(Lo que se pide):
Prosigue el texto sobre las vanguardias artísticas a partir de su última oración.

(Texto de partida):

○ ○ ○ ○ ○

- qué significa el término “vanguardia” y a qué se alude con la expresión “vanguardias históricas”,
- qué deudas o conexión tienen esas vanguardias históricas con algunos fenómenos y planteamientos del siglo XIX,
- cuáles son los rasgos esenciales que pueden caracterizar a la vanguardia en su conjunto,
- Qué papel se adjudica al arte, es decir, en qué se convierte la obra de arte a partir de los planteamientos de las vanguardias, y qué novedad plantean en cuanto a la relación del ser humano con el arte.
El término vanguardia procede del vocabulario militar en el que hace referencia a los que van por delante del resto, abriendo e indicando el camino. Así pues, es un término con connotaciones de estrategia y, en este sentido y con este objetivo, empezó a emplearse con relación al mundo de la cultura desde el siglo XIX[1] y se generaliza a comienzos del siglo XX.
El uso de esta denominación con relación al arte, por consiguiente, implica una voluntad de reconocerle y adjudicarle una capacidad de anticipación, de apertura de nuevos caminos y de nuevas formas de experiencia artística. Concepción que, en cierta medida, deriva y estaría en consonancia con el ideal ilustrado del arte entendido como instrumento didáctico, como un lenguaje capaz de transmitir contenidos y provocar experiencias y conocimiento. La diferencia, no obstante, radicaría en que en este momento lo que se pretende transmitir o mostrar no está, en principio, en relación ni al servicio de ninguna idea o propósito externos a los intereses del propio arte, ni tan siquiera al servicio de ideales “a priori” o en abstracto.
Así pues, es este el sentido con el que se emplea la denominación de vanguardias para englobar los distintos movimientos, propuestas y actitudes artísticas innovadoras, que se desarrollan en Europa aproximadamente desde 1905 hasta la Segunda Guerra Mundial.

○ ○ ○ ○ ○

Registros sobre la ubicación de los elementos

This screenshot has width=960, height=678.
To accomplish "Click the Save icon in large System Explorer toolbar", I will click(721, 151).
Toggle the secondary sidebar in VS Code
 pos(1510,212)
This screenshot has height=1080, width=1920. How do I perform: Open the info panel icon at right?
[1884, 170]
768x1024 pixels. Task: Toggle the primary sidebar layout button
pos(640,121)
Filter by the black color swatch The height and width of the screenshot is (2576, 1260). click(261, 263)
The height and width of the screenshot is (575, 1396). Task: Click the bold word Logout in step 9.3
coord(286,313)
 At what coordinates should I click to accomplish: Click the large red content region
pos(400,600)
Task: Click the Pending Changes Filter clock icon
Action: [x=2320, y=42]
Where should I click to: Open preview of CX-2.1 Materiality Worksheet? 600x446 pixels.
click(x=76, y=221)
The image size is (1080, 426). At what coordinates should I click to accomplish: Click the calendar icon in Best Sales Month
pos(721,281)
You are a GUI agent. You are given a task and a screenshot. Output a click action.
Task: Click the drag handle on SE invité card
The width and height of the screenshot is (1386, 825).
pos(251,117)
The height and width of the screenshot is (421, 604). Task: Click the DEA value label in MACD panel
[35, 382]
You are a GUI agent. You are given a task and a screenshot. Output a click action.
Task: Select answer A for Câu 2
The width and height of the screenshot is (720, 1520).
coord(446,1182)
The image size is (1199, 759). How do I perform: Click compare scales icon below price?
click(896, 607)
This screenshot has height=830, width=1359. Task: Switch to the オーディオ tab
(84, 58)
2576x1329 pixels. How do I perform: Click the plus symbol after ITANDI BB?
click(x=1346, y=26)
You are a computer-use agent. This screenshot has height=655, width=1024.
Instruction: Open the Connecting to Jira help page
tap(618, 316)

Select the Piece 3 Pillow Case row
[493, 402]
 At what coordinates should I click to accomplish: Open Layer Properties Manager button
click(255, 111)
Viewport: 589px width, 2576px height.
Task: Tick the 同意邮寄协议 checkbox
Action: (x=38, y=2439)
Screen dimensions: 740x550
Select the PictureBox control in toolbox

○ ○ ○ ○ ○

(Respuesta):
Ya más en concreto la denominación de vanguardias “históricas”, que es la más comúnmente empleada, implicaría su reconocimiento como fenómeno que se inserta en un contexto temporal marcando un hito y sirviendo de referencia respecto a la tradición anterior. También se les ha denominado, sin embargo, vanguardias “clásicas” entendiendo posiblemente que se han convertido en un tipo de modelo normativo –en una especie de canon– para cualquier propuesta rupturista posterior. Y, finalmente, en otras ocasiones reciben el calificativo de “heroicas” como forma de reconocer no sólo la novedad sino también las dificultades y los impedimentos con que hubieron de enfrentarse unas propuestas que eran contrarias a los gustos, demandas y expectativas de su época.
Y es que el fenómeno de las vanguardias no puede explicarse desde las mutaciones del gusto –como señala Mario de Micheli-. Es más, las vanguardias históricas -y probablemente cualquier tipo de vanguardia- no “barrieron” otras formas de arte, ni fueron en entendidas, ni contaron con la aceptación de una crítica y un público que, en su mayoría, efectuaban sus valoraciones desde preceptos académicos y desde convencionalismos del pasado, más en concreto, del siglo XIX.
Sin embargo, -y en contra de lo que sostiene M. de Micheli- las vanguardias son, en buena medida, consecuencia de algunos factores y de algunas mutaciones que se inician y se producen en el siglo XIX, es decir, no surgen de la nada ni son independientes o explicables sin ninguna referencia al siglo anterior.
En este sentido el primer factor a tener en cuenta es la aparición de la fotografía, invento que hace su aparición pública en 1839 como uno de los resultados del espíritu de investigación y del afán experimentador que había impulsado la Ilustración y determinado la Revolución Industrial.
El rápido y constante perfeccionamiento técnico que alcanzó la fotografía contribuyó, por un lado a popularizar el invento y su uso pero, por otro, también contribuyó a agudizar el planteamiento de las cuestiones sintácticas, a provocar interrogantes sobre el valor de la imagen fotográfica y pictórica originando un intenso debate de enormes consecuencias especialmente para la pintura pero, a la larga, para toda forma de expresión plástica: ¿qué sentido tenía seguir representando la realidad exterior por medio de la pintura cuándo existía un medio técnico que conseguía este resultado de manera más rápida y más fielmente?, ¿Qué era lo específico del lenguaje pictórico?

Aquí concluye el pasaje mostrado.